As they say, the funniest jokes are the ones that are true. I kid you not, there really are 10 companies that think they can band together to speed things up.
Separated, the companies are inefficient at running clinical trials. But together, Abbott Labs (NYSE: ABT ) , AstraZeneca (NYSE: AZN ) , Boehringer Ingelheim, Bristol-Myers Squibb, Eli Lilly (NYSE: LLY ) , GlaxoSmithKline, Johnson & Johnson, Pfizer (NYSE: PFE ) , Roche, and Sanofi think they can get things done.

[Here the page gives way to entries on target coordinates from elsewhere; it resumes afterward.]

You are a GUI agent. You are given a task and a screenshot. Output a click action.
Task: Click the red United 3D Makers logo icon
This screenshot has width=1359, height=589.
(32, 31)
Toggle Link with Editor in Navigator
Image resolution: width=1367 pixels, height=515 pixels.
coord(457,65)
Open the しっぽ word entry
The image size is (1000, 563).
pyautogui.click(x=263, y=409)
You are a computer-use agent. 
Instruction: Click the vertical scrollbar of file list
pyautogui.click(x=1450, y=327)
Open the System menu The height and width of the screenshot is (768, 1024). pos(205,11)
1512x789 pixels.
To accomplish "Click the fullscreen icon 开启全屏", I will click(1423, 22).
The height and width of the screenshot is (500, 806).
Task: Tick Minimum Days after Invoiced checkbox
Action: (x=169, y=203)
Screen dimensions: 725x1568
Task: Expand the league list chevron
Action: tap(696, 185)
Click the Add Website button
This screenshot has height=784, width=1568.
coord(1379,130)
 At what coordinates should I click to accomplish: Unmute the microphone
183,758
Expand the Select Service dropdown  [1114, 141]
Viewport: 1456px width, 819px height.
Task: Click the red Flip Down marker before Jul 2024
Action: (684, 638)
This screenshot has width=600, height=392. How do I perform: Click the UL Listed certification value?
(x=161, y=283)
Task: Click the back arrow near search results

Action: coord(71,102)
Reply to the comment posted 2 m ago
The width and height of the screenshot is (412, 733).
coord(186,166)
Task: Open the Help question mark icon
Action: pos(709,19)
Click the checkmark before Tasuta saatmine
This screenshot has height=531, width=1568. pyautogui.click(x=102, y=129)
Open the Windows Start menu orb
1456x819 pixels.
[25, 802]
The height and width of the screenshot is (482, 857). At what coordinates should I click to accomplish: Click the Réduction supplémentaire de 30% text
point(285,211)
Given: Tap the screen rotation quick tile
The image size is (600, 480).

I'll believe it when I see it.
The companies have formed a non-profit called TransCelerate BioPharma, which plans to tackle inefficiencies in the clinical trials as its first task. Right now, each company has to reinvent the wheel each time they run a trial. If everything was standardized, it would be a lot easier on clinical trial investigators, the doctors actually running the trials.
That certainly sounds like a good idea, but putting it into practice doesn't sound nearly as easy. Can 10 competitors really be expected to share resources to create a better system that will ultimately help those competitors?
As an example, one of the initiatives is to set up a system so companies can procure other company's drugs to use as comparators in clinical trials. That's great if you're on the receiving end, but not so much if it means helping a competitor get onto the market. Celgene (Nasdaq: CELG ) reportedly refused to sell Dr. Reddy's Laboratories some of its cancer drug Revlimid that it needed to prove its copycat drug was equivalent.
Call me skeptical, but I have a feeling every company in the consortium is probably more interested in benefiting from the intuitive than they are in helping their fellow companies bring drugs to the market quicker.